__Aim of the exercise__: Set out exactly, and with nothing added, the line containing "Task: Select the oval shape in shapes gallery" and every line after it through the final line of the data.

__Task data__:

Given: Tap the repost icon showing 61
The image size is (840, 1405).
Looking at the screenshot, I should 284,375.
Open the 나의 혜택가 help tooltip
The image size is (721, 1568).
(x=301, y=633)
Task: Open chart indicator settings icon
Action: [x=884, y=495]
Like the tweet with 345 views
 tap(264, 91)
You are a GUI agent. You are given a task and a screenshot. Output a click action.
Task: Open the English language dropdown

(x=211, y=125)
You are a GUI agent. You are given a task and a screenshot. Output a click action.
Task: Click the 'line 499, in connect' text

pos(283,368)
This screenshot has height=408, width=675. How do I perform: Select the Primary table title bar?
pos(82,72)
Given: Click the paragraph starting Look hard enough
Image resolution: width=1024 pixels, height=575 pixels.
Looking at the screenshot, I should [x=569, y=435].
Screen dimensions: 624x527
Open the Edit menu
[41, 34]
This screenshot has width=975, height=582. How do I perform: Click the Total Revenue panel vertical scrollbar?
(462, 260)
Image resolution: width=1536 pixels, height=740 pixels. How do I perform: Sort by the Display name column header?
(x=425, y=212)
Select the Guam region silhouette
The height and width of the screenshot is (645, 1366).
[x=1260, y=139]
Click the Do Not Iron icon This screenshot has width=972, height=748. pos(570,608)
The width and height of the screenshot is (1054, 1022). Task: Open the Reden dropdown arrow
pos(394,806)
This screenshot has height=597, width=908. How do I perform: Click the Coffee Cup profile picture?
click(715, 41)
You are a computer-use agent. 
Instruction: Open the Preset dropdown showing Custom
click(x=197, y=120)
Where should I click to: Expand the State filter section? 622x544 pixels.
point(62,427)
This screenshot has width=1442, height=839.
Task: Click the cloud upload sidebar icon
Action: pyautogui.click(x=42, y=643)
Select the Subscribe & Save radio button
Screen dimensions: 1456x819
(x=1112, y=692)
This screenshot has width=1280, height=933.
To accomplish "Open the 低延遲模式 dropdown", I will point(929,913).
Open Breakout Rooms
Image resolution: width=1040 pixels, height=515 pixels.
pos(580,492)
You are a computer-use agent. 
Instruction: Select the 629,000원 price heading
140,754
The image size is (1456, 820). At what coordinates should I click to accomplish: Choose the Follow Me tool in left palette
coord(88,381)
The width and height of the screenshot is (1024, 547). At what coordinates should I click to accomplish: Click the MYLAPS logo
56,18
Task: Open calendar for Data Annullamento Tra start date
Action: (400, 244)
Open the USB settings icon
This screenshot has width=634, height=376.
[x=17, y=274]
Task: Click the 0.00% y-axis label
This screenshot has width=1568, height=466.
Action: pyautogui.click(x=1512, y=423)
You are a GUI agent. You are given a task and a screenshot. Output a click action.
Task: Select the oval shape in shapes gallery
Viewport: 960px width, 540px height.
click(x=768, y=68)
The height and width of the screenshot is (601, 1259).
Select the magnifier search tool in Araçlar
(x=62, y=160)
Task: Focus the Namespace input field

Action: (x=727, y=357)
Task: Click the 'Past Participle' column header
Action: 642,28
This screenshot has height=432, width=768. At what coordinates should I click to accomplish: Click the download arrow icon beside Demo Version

__Problem solution__:
Task: Select the oval shape in shapes gallery
Viewport: 960px width, 540px height.
click(x=768, y=68)
The height and width of the screenshot is (601, 1259).
Select the magnifier search tool in Araçlar
(x=62, y=160)
Task: Focus the Namespace input field

Action: (x=727, y=357)
Task: Click the 'Past Participle' column header
Action: 642,28
This screenshot has height=432, width=768. At what coordinates should I click to accomplish: Click the download arrow icon beside Demo Version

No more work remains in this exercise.